When Buffalo Police Commissioner H. McCarthy Gipson and top police brass left their Franklin Street headquarters late Friday afternoon they weren't going home for the weekend.
Gipson was busy fastening a bulletproof vest over his starched white police uniform and heading out onto city streets for a regular 4 p.m. to 2 a.m. shift.
"We're not bound to the ivory tower," Gipson said. "We're not afraid to get out there and be on the street."
The commissioner, along with his two deputy commissioners, six chiefs and on-duty inspectors, hit the street Friday afternoon in the debut of Gipson's initiative designed to be more responsive to residents and rank-and-file police officers.
The commissioner and other top police administrators answered a couple of "hot calls" and made a few traffic stops.
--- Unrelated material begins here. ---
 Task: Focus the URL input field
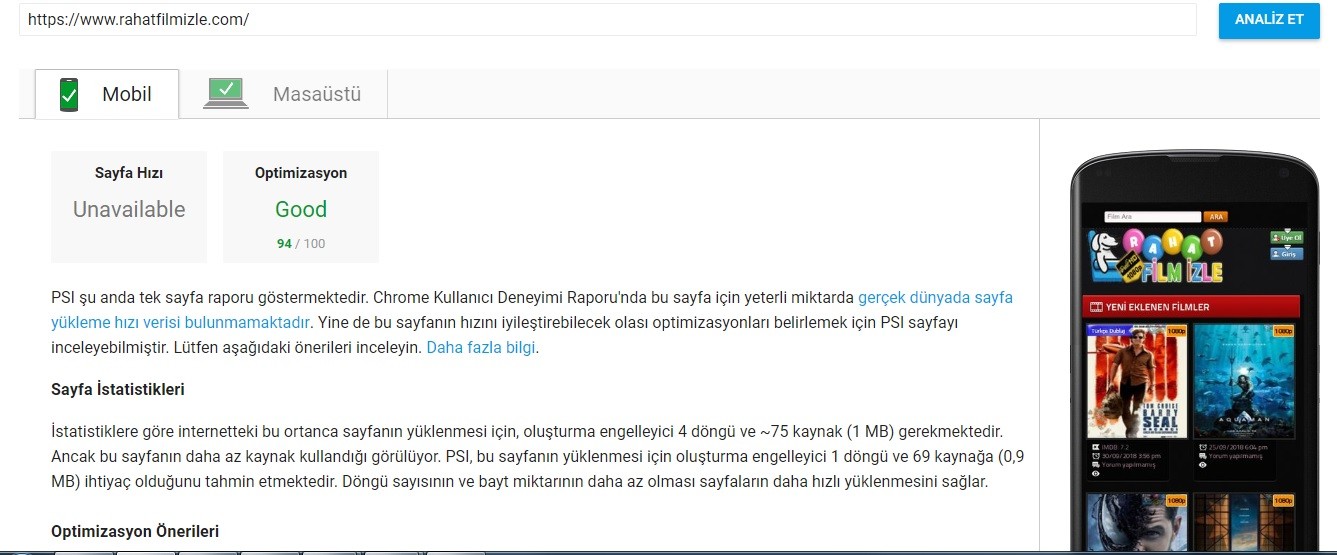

They also visited each of the city's five districts, talked with officers to get feedback about day-to-day issues and met with residents to answer questions and hear their concerns.
"This is to show the officers we're supportive of what they're doing. . . . We're still police officers and we're concerned about what goes on on the street," Gipson said.
"We're here to support the rank-and-file and let the citizens know we're concerned with the proper delivery of service to them."
The commissioner says the initiative is expected to be duplicated each month.
"I'm excited and I feel good about it," he said. "Most of the citizens we've talked to have been surprised [to see top officials out on the street]. They think it's a good idea."
Dennis J. Richards, chief of detectives, said the administration wants to make sure police services and support given to rank-and-file officers meet expectations.
"It keeps us in touch not only with the community but with the first level of responders," Richards said.
The night tour was interrupted for Richards and South District Chief James P. Shea. The two were responding to a shooting call at Kensington and Bailey avenues when a pickup truck collided with their unmarked car at Bailey Avenue and William Street about 5:15 p.m. The car had its lights and sirens activated at the time of the crash, Gipson said.
No one was seriously injured. Richards and Shea were evaluated in Erie County Medical Center and returned to work just after 10 p.m.